§ PROVIDED MATERIAL
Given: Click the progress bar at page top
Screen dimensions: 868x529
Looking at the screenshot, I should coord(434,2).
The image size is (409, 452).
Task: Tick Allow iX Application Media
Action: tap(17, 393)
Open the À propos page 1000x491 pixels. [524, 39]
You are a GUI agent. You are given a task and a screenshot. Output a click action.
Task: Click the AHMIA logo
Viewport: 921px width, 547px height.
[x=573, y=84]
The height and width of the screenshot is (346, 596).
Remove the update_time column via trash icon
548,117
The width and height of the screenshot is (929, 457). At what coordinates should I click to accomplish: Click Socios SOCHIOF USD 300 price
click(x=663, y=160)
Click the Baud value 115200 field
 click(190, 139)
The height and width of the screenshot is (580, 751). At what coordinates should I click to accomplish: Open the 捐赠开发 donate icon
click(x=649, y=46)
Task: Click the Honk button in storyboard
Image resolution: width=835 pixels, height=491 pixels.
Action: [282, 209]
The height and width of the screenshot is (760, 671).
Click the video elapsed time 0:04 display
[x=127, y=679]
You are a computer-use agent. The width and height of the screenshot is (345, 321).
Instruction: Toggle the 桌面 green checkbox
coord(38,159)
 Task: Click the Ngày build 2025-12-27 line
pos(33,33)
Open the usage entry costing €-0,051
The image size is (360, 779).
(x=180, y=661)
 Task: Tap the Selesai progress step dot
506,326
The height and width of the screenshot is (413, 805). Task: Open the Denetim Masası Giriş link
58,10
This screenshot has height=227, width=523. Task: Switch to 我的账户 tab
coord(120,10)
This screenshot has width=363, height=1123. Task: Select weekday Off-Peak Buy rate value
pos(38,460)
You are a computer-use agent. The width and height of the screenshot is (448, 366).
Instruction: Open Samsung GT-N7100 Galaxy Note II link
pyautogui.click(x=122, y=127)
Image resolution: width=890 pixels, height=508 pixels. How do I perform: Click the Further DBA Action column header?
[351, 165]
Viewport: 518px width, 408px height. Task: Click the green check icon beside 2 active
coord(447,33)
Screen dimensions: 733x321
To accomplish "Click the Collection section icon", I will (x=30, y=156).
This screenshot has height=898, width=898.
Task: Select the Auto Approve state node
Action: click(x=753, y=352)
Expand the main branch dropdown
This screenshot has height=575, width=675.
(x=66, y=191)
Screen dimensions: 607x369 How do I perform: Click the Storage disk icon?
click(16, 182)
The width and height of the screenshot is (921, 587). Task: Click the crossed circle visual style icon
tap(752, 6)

§ WORK REQUEST
Could you restate word for word the lines above from the one containing "Instruction: Toggle the 桌面 green checkbox" through the one containing "Screen dimensions: 733x321", both included, and nothing else?

§ RESPONSE TO THE EXERCISE
Instruction: Toggle the 桌面 green checkbox
coord(38,159)
 Task: Click the Ngày build 2025-12-27 line
pos(33,33)
Open the usage entry costing €-0,051
The image size is (360, 779).
(x=180, y=661)
 Task: Tap the Selesai progress step dot
506,326
The height and width of the screenshot is (413, 805). Task: Open the Denetim Masası Giriş link
58,10
This screenshot has height=227, width=523. Task: Switch to 我的账户 tab
coord(120,10)
This screenshot has width=363, height=1123. Task: Select weekday Off-Peak Buy rate value
pos(38,460)
You are a computer-use agent. The width and height of the screenshot is (448, 366).
Instruction: Open Samsung GT-N7100 Galaxy Note II link
pyautogui.click(x=122, y=127)
Image resolution: width=890 pixels, height=508 pixels. How do I perform: Click the Further DBA Action column header?
[351, 165]
Viewport: 518px width, 408px height. Task: Click the green check icon beside 2 active
coord(447,33)
Screen dimensions: 733x321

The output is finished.